• **Trecho da página**:

Não é a toa que
dizem que o frio nos desperta para algumas reflexões, alguns
pensamentos que ficam nas paredes de nosso cérebro vem a tona, e com
essas reflexões, se aproxima junto algumas atitudes das quais não
estamos muito acostumados a ver, senão motivados.
O dia propriamente
dito foi de sábado agora, mais precisamente dia vinte de julho de
dois mil e treze, data em que estamos em um curso de Doutorado em
Direito.
Eram mais ou menos
cinco e quarenta da manhã quando acordei, olhei pela janela e vi que
não havia ainda clareado, coisa que é costume em nosso país natal,
mas que pelo sul do continente sulista da América Latina, isso não
acontece.
Aqui costuma a
amanhecer por volta de umas oito e meia da manhã nessa época, e
escurece lá pelas cinco e vinte mais ou menos.
Com quase uma
semana de curso, todos falavam do frio que estava assolando a cidade
de Buenos Aires, mas que para meu padrão de conforto ambiental, não
era nada tão diferente assim da capital Paulista, coisa de seus
vinte e dois graus, mas com a agravante de que vinha do sul, um vento
polar.
Esse vento polar
tomava conta das ruas da capital Argentina, mas não me afetava,
simplesmente brincava com os colegas de sala que eu pagaria para ver
o frio Argentino.
Com toucas,
cachecóis, luvas, calças por baixo, as colegas que vieram de mais
ao norte do país, já estavam se queixando da geleira que estava
fazendo, mas como falei, nada que um bom chocolate quente, ou um chá
não retirasse aquela sensação de inverno.

• **Instruções da tarefa**:
Reproduza sem alterações a parte do relato sobre o frio em Buenos Aires que fica entre "Aqui costuma a" e "o frio Argentino.", incluindo ambos.

• **Dados apresentados**:
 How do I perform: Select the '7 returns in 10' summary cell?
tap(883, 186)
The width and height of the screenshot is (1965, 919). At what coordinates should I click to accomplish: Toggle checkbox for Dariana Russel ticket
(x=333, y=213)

• **Resposta completa**:
Aqui costuma a
amanhecer por volta de umas oito e meia da manhã nessa época, e
escurece lá pelas cinco e vinte mais ou menos.
Com quase uma
semana de curso, todos falavam do frio que estava assolando a cidade
de Buenos Aires, mas que para meu padrão de conforto ambiental, não
era nada tão diferente assim da capital Paulista, coisa de seus
vinte e dois graus, mas com a agravante de que vinha do sul, um vento
polar.
Esse vento polar
tomava conta das ruas da capital Argentina, mas não me afetava,
simplesmente brincava com os colegas de sala que eu pagaria para ver
o frio Argentino.